Estimated completion date for the property was December 2009 which may be extended for a period not exceeding twelve (12) months. The property was not completed by the original Completion Date. Beyond this, the facts were heavily contested.
The Developer raised jurisdictional objections and claimed that person who signed the SPA on behalf of the Developer had no authority to agree on arbitration hence case must be rejected. The Developer referred to articles from the UAE Companies Law stating that an arbitration agreement must be “expressly granted” by the company’s Articles of Association or objectives. In case of a Limited Liability Company, there are only three ways in which an individual can validly bind the company to arbitration: (i) it is expressly permitted in the Articles of Association (ii) or the company’s objectives; and/or (iii) the General Manager either enters into the arbitration agreement himself or expressly authorizes another individual to do so.
As none of these scenarios came to pass, the Developer asserted that person who signed had no authority to agree to arbitration and submitted witness statement to support their claim.
We firmly challenged above to prove that person who signed the SPA had authority and capacity to agree to all the terms therein, including the arbitration clause and relied on principles of good faith, implied and apparent authority and argued that signatory’s authority can be ratified at a later time.
The Tribunal accepted our arguments and rejected jurisdictional objections raised by the Developer confirming jurisdiction to hear and adjudicate this case.
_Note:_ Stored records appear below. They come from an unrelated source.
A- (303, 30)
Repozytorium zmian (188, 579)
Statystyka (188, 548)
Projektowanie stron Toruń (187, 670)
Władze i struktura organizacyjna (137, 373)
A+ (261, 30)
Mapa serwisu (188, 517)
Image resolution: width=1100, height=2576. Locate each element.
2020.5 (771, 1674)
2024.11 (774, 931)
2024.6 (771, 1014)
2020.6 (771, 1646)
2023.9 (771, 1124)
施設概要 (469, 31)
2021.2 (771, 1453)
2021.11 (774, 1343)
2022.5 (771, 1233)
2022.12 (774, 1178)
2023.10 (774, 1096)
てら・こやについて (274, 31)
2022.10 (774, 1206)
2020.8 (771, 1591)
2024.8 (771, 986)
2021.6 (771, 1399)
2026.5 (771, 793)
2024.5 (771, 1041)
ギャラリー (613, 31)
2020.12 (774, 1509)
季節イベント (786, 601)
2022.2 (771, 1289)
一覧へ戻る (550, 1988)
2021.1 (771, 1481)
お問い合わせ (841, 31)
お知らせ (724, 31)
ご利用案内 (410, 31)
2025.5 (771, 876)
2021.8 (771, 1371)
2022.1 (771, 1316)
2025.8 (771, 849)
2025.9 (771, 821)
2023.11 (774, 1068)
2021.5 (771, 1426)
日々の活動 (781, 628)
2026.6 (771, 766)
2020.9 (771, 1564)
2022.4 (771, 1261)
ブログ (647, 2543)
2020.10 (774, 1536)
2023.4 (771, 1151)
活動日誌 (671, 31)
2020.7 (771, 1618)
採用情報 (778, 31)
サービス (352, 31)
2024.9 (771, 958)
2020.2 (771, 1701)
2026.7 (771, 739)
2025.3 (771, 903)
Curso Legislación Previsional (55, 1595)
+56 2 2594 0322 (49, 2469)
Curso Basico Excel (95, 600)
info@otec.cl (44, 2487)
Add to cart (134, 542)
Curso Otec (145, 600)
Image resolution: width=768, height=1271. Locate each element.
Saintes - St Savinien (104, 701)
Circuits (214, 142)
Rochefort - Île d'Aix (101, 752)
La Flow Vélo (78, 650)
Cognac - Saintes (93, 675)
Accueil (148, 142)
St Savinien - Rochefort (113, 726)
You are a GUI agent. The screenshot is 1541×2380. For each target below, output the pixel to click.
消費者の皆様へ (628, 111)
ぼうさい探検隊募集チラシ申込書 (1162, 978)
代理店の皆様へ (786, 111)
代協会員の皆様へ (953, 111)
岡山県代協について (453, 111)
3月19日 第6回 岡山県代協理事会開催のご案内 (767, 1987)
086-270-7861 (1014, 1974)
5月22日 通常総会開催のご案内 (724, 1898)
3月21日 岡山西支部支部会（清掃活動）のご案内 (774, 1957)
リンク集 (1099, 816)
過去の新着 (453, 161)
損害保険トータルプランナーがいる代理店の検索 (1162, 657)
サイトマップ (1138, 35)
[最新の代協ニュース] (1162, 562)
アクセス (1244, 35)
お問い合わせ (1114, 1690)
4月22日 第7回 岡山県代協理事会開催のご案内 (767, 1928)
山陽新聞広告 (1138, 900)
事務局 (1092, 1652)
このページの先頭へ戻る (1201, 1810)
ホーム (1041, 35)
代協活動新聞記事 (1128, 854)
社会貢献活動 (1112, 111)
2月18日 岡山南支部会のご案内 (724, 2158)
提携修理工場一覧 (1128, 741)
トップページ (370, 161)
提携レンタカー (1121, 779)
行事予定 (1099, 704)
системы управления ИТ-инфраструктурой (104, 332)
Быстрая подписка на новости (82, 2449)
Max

On merits of the case the Developer stated that the Purchaser defaulted since December 2008 when the third instalment of the property was due and relied on Article 247 of the UAE Civil Code to highlight there position to suspend performance of its obligations to carry out the construction of the property and deliver the property by the Completion Date for as long as the Purchaser remained in breach and also challenged that the Purchaser had no right to serve Termination Notice as he was in payment default and property was completed.
The Developer claimed that they served three notices to the Purchaser on 25 May 2009 to extend completion date to June 2010, notice in July 2011 to extend completion date to March 2012 and Property Completion Notice in June 2014.
We challenged authenticity of documents submitted by the Developer and based our claim as per UAE Civil Code particularly Article 272 which states that: 1. In bilateral contracts, if one of the parties does not perform his contractual obligations, the other party may, after serving a formal notification to the debtor, demand the performance of the contract or its rescission. 2. The judge may order the debtor immediate performance of the contract or grant him specified additional time, as he may order rescission with damages, in any case, if deemed justified.
We supported our arguments with principles from Dubai Court of Cessation. Taking our arguments into consideration, the Tribunal ordered the termination of the SPA.